Молодец смотрит на меня и старается улыбнуться, но, видя, что я не смеюсь, становится серьезным.

– Что ж, – говорит он, не спуская взора с рукоятки моего револьвера, – день был почти прекрасный, хотя слишком теплый…

– Дайте подробности, вы, соня с мукой во рту! – говорю я. – Дайте мне спецификацию, ярче обведите контуры! Если вы начнете говорить со мной отрывисто, то сами дадите сигнал к буре.

– Вчера было похоже на дождь, но сегодня утром погода разыгралась. Я слышал, что фермерам в северной части штата очень нужен дождь.

– Вот это верный тон! – сказал я. – Стряхните с своих копыт нью-йоркскую пыль и станьте настоящим приятным кентавром. Вы сломили лед, и мы с каждой минутой все ближе знакомимся. Мне кажется, я спрашивал вас о вашей семье?

– Все здоровы, благодарю вас, – сказал он. – У нас… у нас новый рояль.

– Вы входите в роль, – говорю я, – ваша холодная замкнутость, наконец, проходит. Последнее замечание о рояле делает нас почти братьями. Как зовут вашего младшего? – спрашиваю я.

– Томас, – отвечает он. – Он сейчас только поправляется после кори.

– Мне кажется, что я всегда знал вас, – говорю я. – Но еще один вопрос: хорошо ли идут дела в кафе?

– Порядочно, – говорит он. – Я немного откладываю.

– Очень рад, – говорю я. – Теперь возвращайтесь к своему делу и цивилизуйтесь. Оставьте погоду в покое, если не хотите говорить о ней по каким-то личным причинам.

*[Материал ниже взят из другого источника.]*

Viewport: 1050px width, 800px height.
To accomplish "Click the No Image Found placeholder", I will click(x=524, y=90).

Это – сюжет, естественно относящийся к общественности и к заключению новых знакомств… И я не потерплю, чтобы его подносили мелкими дозами в таком городе, как этот.

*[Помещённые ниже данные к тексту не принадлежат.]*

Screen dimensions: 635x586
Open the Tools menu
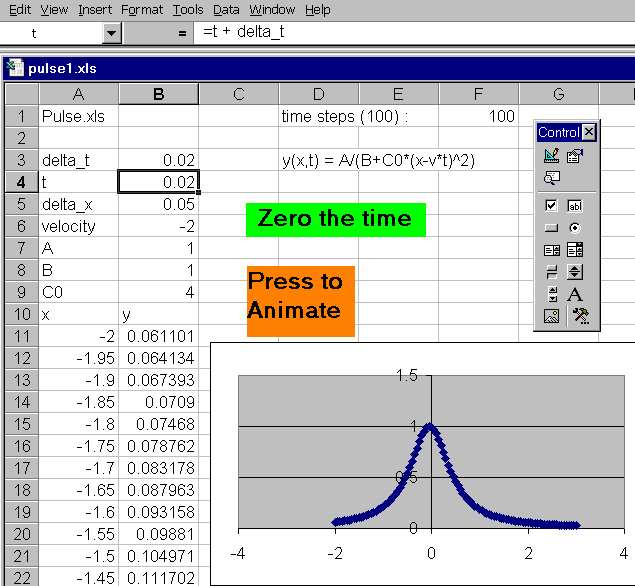pos(187,9)
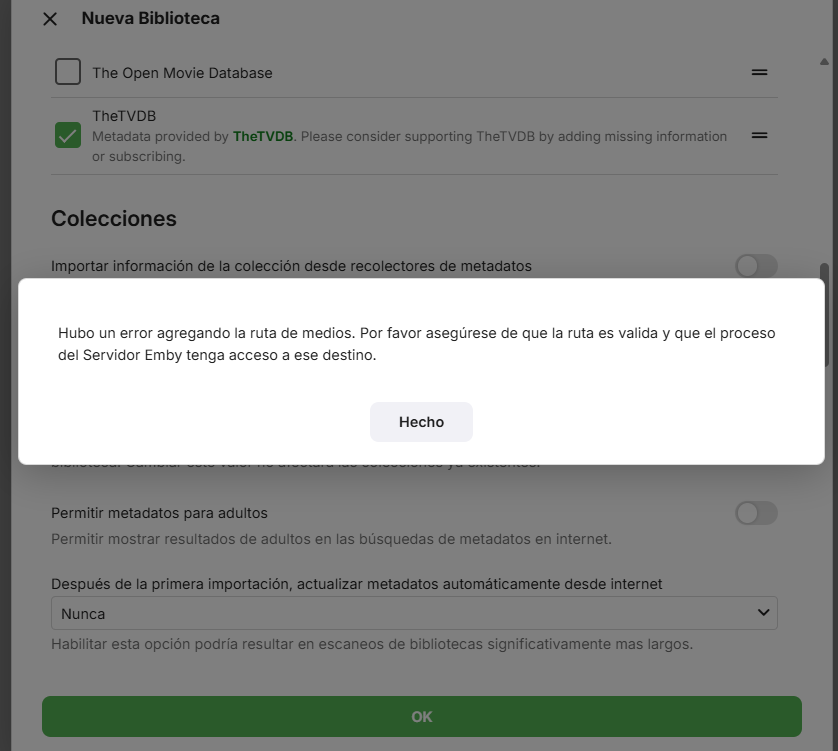Uncheck the TheTVDB metadata provider
The image size is (838, 751).
pyautogui.click(x=68, y=135)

На следующий день я свернул свои одеяла и пустился в обратный путь из Нью-Йорка.

Некоторое время после окончания рассказа Беда мы еще оставались у огня, затем все стали устраиваться на ночь.

Разворачивая свое одеяло, я услышал, как молодой человек с рыжеватыми волосами сказал что-то Беду, и в его голосе звучал страх:

– Как я уже говорил, мистер Кингсбюри, в этой ночи есть что-то действительно восхитительное. Приятный ветерок, яркие звезды и прозрачный воздух соединились, чтобы сделать ночь удивительно привлекательной.

– Да, – подтвердил Бед, – это прекрасная ночь!